UK firms embrace ISO 27001 security standard

Bob Tarzey: ISO 27001 is an easy thing to commit to, but a hard thing to complete

Security vendors have been quick to suggest that UK organisations are jeopardising IT security and compliance by not implementing effective data loss prevention policies.

But statistics show that the UK is actually way ahead of its US and European rivals in achieving ISO 27001 certification.

The ISO 27001 family of standards provides an internationally recognised model for the implementation of effective information security management system (ISMS) within an organisation.

It is widely touted as a data security framework against which companies can check the trustworthiness of suppliers, business partners, customers and vendors when exchanging sensitive information.

According to the international register of ISMS certificates, 444 UK companies have achieved ISO 27001 certification so far, lagging only behind Japan and India, and way ahead of Germany (137) and the US (96).

The number of companies to have achieved certification globally is 6,443, though Japan has a staggering 3,499 of that total.

Yet despite the strong indication that UK organisations are by far the most proactive supporters of ISO 27001 certification in the western hemisphere, various surveys insist that UK companies are struggling to implement compliance policies in support of the standard.

Research based on 270 interviews with senior IT staff published in April this year, conducted by Quocirca and commissioned by CA, concluded that UK IT departments were struggling to deal with ISO 27001 compliance issues, for example.

So why the discrepancy and what, if anything, appears to make UK companies recognise the value of ISO 27001 certification more than so many organisations in other countries? Are security software and service vendors overstating the case in a bid to keep their own sales people busy and their revenue stream healthy?

Stuart Bonell is associate consultant at consultancy BroadGroup, which recently published a report into the data security issues affecting datacentre providers, which found that ISO 27001 certifications represented the most popular approach to security management in this sector. He thinks that ISMS register numbers sound low, and suspects there are more companies with ISO 27001 certification than are on the register.

“It did start out as a British standard, which could be one reason why it is more popular here, while the US equivalent is the statement on auditing standards (SAS) 70 type II standard – lots of datacentre companies have them both now,” Bonell says.

And Quocirca analyst Bob Tarzey says that there is big difference between committing to ISO certification and actually achieving the necessary controls.

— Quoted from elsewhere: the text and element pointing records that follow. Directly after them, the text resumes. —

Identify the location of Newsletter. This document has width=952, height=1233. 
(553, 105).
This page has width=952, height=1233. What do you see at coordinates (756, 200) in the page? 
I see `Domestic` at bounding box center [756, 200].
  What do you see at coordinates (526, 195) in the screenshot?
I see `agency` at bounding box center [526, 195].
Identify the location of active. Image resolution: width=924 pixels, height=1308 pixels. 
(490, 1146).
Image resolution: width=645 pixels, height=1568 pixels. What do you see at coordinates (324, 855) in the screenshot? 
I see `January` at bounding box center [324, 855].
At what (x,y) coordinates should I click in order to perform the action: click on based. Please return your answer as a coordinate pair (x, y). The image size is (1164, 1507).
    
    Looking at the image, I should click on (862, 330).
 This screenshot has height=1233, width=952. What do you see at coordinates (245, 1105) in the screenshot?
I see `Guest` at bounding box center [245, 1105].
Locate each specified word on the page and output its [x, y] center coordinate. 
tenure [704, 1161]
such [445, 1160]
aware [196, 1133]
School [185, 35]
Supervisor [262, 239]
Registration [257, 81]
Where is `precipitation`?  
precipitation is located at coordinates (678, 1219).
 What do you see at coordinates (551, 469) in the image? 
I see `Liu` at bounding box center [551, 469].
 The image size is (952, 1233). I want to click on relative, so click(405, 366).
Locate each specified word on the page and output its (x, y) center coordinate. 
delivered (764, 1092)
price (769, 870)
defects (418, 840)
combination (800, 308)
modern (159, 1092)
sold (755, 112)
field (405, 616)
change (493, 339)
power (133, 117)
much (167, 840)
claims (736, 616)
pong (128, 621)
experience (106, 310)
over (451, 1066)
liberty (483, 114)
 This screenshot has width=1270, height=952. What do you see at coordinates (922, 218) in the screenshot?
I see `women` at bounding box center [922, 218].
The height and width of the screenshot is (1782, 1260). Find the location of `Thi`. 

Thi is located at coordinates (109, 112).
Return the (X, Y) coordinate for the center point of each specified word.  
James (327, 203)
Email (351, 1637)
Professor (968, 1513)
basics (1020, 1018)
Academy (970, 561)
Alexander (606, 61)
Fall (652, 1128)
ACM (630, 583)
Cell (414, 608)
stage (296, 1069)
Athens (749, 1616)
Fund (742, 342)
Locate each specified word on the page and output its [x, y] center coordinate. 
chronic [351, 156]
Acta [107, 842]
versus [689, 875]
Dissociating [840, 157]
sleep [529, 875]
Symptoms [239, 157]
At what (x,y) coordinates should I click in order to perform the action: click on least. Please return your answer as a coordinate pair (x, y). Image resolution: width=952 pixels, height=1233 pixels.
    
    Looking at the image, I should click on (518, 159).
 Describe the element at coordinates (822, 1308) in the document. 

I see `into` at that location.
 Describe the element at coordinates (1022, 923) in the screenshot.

“ISO 27001 is an easy thing to commit to, but a hard thing to complete. Lots of the controls are optional, and it is just not enough to guarantee information security management just by saying you have adopted it,” he says.

“You have to look at exactly what the organisation has achieved in attaining that certification – it could be two firms who have committed to it, but one is much further down the road than the other.”

The ISO does not carry out certification checks itself, but approves third party consultancy firms to carry out appropriate checks before certification is awarded.

Andrew Kellet, senior analyst at research company Ovum, says software vendors will always argue that compliance for standards like ISO 27001 or PCI-DSS needs to be higher.

“There is always a case of vendors pushing the limit saying ‘This is a requirement, this is what you should be doing, you need this’, and takeup is never going to be enough from their perspective. At the end of the day, it is a selling tool,” he says.

That’s not to say there isn’t a strong argument for ISO 27001 accreditation among some, but not all, UK organisations.

Accountancy and audit company PricewaterhouseCoopers recently estimated that 40 per cent of large organisations are being asked to demonstrate compliance with the standard.

“ISO 27001 is pretty much now accepted as a worldwide base level standard for security outside of government,” says Bonell.

“The Financial Services Authority (FSA) references it as do other regulatory bodies, and if you have done ISO 27001 you are well on the way to achieving other standards for specific regulations.”

Nathan Jamieson is information security officer at the GB Group, a UK company that specialises in identity management, not just to combat ID fraud, money laundering and under-age gambling, but also to aid identity based marketing and CRM strategies. Its customers include the Co-operative Bank, mobile operator O2, fashion retailer Laura Ashley and utility company Severn Trent water.

“ISO 27001 provides a commonality of language that is beneficial to us, and the framework is publicly available. We need to provide an element of trust for our clients, and considered ISO 27001 as the de facto standard,” he says.

“It is an effective barometer of where you are, and has certainly opened doors in government departments and financial organisations that would otherwise have been closed to us.”

Prior to achieving ISO 27001 certification earlier this month, GB Group had been undergoing 50-70 information security audits a year, including those from data suppliers and prospective and existing customers.

“The natural step was for us to provide independent assurance that is always only six months old [ISO 27001 certification can be assessed once or twice a year, followed by a full audit every three years],” says Jamieson.